You have assets, threats, and controls mapped. Now the question is: can you prove it? Auditing is not about theory; it is about evidence. Every control, every mitigation, every claimed security measure must be traceable and verifiable. Gaps in documentation are as fatal as gaps in configuration.

Evidence divides into two categories. Implementation evidence confirms controls are in place: logs are collected, configurations are documented, policies are approved, access rights are assigned. Effectiveness evidence confirms controls produce their intended effect under realistic conditions: a penetration test result showing that network segmentation held under a realistic attack path, an anomaly detection exercise confirming the signature fired against the expected technique, a tabletop result showing the incident response chain operated within acceptable time bounds. An audit drawing only on implementation evidence documents that controls exist. Effectiveness evidence documents that they work.

Evidence types to check

  1. Logs

    • System logs (controllers, SCADA, HMIs)

    • Network device logs (firewalls, switches, segmentation devices)

    • Security monitoring / SIEM alerts

    • Gap check: Missing logs, incomplete retention periods, or unassigned log owners are findings. Confirm logging covers all critical assets and events relevant to IEC 62443 requirements. ML-assisted anomaly detection in OT-capable SIEM deployments can surface deviations in controller behaviour or protocol patterns that volume-based manual review misses; where such tooling is in use, its configuration and alert handling form part of the evidence base.

  2. Device configurations

    • Baseline settings, secure defaults, firmware versions

    • Change history and configuration snapshots

    • Gap check: Untracked or undocumented changes, missing version records, or unmanaged devices are immediate gaps.

  3. Network diagrams

    • Logical and physical topology, VLANs, zones, firewalls, and segmentation

    • Mapping of assets to zones

    • Gap check: Devices in the register not on diagrams, discrepancies between diagrams and deployed topology, or undocumented segmentation rules are findings.

  4. Maintenance and lifecycle records

    • Updates, patches, preventative maintenance schedules

    • Decommissioning steps for retired assets

    • Gap check: Any lifecycle step not documented is a vulnerability. Confirm records exist for all controllers, sensors, and field devices.
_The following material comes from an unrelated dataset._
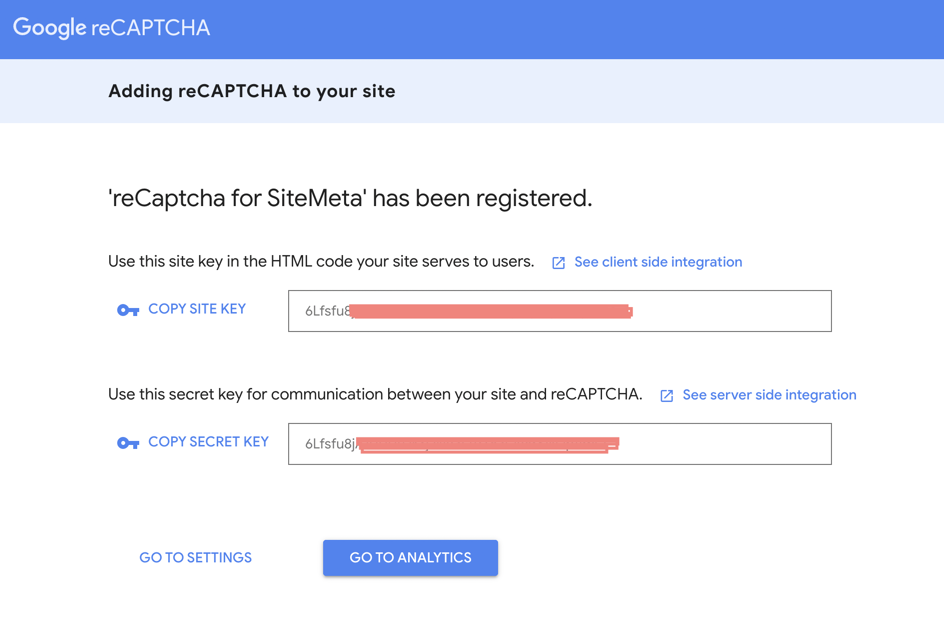This screenshot has width=944, height=618.
Task: Select the secret key text field
Action: pyautogui.click(x=560, y=444)
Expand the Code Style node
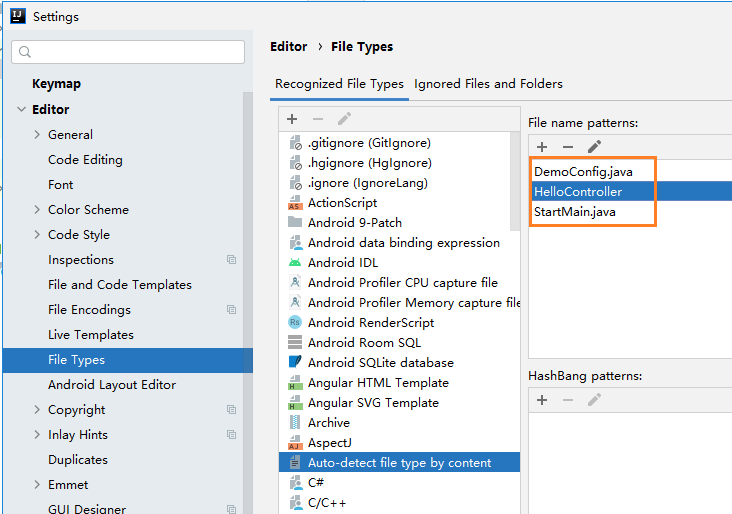This screenshot has height=514, width=732. pos(37,235)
  5. Training and personnel documentation

    • Evidence of operator/engineer training, role awareness, incident response rehearsals

    • Gap check: Missing or outdated training records, unclear role responsibilities, or untested response procedures are findings. Attendance records are implementation evidence. Exercise performance records are effectiveness evidence: a drill where operators restored a system under time pressure, a tabletop that walked through the incident response procedure with current staffing, a scenario exercise where teams had to apply a procedure they had not recently practised.

  6. Policy and procedure documentation

    • Asset management, change management, access control, network management, incident response

    • Gap check: Controls claimed in IEC 62443 mappings must have supporting policies. Missing or inconsistent documentation is a finding.
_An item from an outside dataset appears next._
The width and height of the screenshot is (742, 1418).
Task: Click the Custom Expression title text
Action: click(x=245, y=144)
Practical gap‑spotting approach

  • Walk through each control and threat: is there documented evidence for it?

  • Ask: if an auditor asked for proof tomorrow, could you produce it immediately?

  • Cross-check assets ↔ controls ↔ logs/records ↔ diagrams. Anything missing is a gap.

  • Verify ownership: each piece of evidence should have a responsible party. Ambiguity is a finding.

If a threat exists without documented mitigation, monitoring, or ownership, it is a gap that must be closed before anyone audits the system.